Tasks to perform:
#1 List the writers credited for the film in the Once in a Million article.
#2 Extend the Once in a Million film article past its final sentence.

Extract:
- American poster
- Directed by: Arthur B. Woods
- Written by: Jack Davies Geoffrey Kerr Max Kester
- Produced by: Walter C. Mycroft
- Starring: Charles 'Buddy' Rogers Mary Brian Jimmy Godden
- Cinematography: Ronald Neame
- Edited by: George Black Jr.
- Music by: Harry Acres
- Production company: British International Pictures
- Distributed by: Wardour Films
- Release date: 13 March 1936;
- Running time: 79 minutes
- Country: United Kingdom
- Language: English

= Once in a Million =

1936 film by Arthur B. Woods

Once in a Million (also known as Weekend Millionaire) is a 1936 British comedy film directed by Arthur B. Woods and starring Charles 'Buddy' Rogers, Mary Brian and Jimmy Godden. It was written by Jack Davies, Geoffrey Kerr and Max Kester, and was shot at the Welwyn Studios of British International Pictures near London with sets were designed by art director Cedric Dawe.

==Plot==
A bank clerk is left to guard a million pounds and fantasises about how he would spend the money.

Dataset entries
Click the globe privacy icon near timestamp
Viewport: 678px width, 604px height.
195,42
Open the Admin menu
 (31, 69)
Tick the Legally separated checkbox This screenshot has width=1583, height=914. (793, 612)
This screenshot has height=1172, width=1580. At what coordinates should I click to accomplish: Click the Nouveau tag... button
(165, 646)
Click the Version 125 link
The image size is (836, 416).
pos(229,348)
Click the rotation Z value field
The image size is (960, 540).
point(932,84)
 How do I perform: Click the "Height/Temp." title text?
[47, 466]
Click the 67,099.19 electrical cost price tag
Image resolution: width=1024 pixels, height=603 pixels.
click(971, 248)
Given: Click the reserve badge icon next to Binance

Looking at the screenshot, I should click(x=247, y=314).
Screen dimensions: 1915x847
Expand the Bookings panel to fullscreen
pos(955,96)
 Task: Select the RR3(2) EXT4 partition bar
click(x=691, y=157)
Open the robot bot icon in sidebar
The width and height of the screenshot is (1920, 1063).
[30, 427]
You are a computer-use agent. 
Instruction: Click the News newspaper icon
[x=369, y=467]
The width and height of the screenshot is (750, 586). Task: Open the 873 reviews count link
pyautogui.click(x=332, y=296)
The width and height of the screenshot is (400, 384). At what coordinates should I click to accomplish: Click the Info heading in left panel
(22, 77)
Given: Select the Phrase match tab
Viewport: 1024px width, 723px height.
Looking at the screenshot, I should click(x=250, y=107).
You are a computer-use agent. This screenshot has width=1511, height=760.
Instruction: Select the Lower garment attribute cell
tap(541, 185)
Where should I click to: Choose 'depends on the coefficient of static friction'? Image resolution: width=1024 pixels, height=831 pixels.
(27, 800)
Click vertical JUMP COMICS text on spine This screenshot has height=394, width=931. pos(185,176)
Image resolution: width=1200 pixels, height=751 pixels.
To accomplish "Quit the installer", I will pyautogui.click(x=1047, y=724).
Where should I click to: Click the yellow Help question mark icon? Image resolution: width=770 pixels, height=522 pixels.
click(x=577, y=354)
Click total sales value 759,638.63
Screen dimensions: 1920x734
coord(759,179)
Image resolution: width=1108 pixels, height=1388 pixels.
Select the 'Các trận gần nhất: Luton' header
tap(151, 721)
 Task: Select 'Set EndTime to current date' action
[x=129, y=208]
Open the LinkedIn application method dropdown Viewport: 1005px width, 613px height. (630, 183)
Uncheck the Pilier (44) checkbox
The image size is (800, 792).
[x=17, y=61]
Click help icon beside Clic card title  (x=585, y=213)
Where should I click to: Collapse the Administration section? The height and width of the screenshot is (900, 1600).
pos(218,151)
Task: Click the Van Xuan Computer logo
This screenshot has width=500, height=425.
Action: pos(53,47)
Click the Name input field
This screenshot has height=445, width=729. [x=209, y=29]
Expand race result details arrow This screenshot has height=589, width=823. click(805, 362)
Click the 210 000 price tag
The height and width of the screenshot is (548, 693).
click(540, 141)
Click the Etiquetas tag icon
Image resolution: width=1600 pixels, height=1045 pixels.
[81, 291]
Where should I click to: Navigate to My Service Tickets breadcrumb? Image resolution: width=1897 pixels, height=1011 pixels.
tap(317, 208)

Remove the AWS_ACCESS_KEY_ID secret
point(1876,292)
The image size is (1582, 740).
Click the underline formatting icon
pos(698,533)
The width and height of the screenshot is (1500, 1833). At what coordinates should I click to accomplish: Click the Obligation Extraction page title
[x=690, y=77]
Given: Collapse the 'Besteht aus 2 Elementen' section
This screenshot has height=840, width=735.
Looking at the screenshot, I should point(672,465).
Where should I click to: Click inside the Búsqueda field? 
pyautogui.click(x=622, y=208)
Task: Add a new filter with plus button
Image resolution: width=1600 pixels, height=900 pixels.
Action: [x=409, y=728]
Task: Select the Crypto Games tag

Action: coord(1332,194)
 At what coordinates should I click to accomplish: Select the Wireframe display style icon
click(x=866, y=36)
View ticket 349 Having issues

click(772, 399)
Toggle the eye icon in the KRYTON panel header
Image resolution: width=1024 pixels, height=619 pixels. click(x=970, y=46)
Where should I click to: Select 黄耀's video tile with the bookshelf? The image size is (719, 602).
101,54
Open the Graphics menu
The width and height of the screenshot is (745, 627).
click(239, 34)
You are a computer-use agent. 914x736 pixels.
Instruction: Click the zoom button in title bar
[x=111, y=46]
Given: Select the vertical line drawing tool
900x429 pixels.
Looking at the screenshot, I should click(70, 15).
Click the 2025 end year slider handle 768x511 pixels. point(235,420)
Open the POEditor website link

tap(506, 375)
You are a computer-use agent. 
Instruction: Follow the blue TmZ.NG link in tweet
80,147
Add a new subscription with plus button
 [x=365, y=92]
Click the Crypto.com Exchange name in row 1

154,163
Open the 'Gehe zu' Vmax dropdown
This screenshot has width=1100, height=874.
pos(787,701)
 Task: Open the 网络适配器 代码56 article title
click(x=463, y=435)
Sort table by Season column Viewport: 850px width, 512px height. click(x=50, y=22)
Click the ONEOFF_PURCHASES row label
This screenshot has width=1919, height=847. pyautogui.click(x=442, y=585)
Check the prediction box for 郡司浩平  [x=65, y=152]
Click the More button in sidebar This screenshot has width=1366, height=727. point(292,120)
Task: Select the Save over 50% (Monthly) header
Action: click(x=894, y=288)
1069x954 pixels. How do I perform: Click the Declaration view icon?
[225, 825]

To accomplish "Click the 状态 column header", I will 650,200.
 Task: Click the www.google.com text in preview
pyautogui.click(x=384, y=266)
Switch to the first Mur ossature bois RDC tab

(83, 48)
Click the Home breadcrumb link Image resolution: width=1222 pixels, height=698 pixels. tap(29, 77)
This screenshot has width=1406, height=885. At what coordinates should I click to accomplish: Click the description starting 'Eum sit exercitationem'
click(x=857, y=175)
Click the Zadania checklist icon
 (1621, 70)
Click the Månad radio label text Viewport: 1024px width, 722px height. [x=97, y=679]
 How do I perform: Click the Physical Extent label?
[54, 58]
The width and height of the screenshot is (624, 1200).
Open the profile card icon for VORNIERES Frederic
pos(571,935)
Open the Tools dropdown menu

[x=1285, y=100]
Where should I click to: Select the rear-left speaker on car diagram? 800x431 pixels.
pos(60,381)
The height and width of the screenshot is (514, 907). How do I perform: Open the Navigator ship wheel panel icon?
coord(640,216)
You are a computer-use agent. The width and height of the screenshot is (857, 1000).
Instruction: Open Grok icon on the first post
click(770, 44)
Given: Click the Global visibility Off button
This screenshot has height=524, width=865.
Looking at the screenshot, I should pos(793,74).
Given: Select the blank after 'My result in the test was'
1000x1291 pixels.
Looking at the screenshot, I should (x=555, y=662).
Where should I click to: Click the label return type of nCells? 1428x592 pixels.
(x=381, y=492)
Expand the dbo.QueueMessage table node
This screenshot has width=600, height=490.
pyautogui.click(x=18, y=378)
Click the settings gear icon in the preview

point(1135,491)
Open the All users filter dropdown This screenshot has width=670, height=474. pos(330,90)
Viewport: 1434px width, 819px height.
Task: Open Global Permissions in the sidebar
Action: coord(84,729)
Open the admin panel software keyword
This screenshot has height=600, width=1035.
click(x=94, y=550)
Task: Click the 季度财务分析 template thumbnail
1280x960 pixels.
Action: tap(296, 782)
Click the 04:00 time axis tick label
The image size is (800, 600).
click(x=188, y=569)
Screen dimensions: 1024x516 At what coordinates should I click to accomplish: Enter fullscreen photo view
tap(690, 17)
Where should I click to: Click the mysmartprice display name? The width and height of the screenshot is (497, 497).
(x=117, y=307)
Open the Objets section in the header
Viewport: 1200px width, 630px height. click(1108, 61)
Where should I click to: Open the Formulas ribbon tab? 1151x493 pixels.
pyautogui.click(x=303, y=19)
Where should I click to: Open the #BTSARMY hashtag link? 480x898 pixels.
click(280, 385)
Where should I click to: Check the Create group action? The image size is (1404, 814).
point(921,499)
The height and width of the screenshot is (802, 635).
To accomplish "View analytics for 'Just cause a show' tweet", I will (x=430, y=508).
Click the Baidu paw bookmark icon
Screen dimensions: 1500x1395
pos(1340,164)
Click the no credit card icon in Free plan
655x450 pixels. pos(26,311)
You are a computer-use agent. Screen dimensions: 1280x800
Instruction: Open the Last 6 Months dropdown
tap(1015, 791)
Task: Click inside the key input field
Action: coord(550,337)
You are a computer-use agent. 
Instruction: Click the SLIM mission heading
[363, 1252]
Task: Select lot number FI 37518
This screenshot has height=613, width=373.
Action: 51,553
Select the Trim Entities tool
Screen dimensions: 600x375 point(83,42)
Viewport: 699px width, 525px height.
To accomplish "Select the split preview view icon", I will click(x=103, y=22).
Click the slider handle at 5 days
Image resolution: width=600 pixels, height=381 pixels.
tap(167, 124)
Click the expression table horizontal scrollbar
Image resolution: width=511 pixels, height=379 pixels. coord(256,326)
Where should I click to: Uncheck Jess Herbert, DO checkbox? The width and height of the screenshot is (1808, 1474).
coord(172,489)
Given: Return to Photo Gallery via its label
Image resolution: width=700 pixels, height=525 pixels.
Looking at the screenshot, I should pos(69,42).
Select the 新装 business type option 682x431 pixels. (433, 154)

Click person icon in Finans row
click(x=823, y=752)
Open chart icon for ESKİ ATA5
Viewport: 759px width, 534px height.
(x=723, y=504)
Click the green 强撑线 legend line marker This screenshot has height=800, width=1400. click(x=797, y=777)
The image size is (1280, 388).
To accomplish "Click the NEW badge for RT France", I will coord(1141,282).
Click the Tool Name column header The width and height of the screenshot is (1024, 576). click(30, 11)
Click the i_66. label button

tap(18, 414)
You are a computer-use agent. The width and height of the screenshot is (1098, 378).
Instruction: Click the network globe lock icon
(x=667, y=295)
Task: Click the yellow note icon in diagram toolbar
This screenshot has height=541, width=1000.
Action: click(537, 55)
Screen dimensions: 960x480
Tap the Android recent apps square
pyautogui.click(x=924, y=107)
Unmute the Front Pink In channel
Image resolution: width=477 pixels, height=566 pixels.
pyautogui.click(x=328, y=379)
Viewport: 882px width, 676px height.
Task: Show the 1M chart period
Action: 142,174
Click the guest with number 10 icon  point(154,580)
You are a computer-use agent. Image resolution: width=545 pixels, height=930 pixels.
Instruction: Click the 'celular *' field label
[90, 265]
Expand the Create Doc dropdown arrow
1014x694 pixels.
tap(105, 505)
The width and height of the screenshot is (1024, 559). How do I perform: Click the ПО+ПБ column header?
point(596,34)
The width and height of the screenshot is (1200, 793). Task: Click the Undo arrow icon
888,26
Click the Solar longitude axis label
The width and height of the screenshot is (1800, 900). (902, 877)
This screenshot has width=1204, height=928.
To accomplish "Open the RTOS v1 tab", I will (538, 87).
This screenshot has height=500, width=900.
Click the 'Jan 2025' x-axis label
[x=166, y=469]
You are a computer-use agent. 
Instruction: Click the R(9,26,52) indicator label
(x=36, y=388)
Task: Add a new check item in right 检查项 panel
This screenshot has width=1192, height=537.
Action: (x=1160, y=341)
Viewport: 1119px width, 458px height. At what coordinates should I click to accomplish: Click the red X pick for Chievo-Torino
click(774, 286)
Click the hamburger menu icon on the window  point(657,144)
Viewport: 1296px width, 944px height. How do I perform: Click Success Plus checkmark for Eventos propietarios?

Answers to each task:
#1 Jack Davies, Geoffrey Kerr, Max Kester

#2
==Cast==
- Charles "Buddy" Rogers as Pierre
- Mary Brian as Suzanne
- W.H. Berry as Gallivert
- Haver and Lee as Joe and Chief
- Norah Gale as Princess
- Billy Milton as Prince
- Charles Carson asPresident
- Nadine March as Josette
- Iris Hoey as Mrs. Fenwick
- Veronica Rose as Caroline
- Jimmy Godden as Plume

== Reception ==
The Monthly Film Bulletin wrote: "A fantasy that owes something to Rene Clair's Le Million. ... Arthur Woods directs with a nice regard for movement and for the ridiculous, and the photography is polished and lustrous. The film never actually bursts into song, though it seems never very far off in the fantastic air in which one expects anything."

Kine Weekly wrote: "Snappy, inconsequential, romantic comedy, served with a French dressing in congenial surroundings. The actual story makes few excursions into new territory, but it is played with such infectious enthusiasm by an attractive cast that it has no difficulty in covering its convenient footage with gay entertainment of immediate popularity."

Variety wrote: "Pleasing, if improbable, story ... entertainment which should please any audience."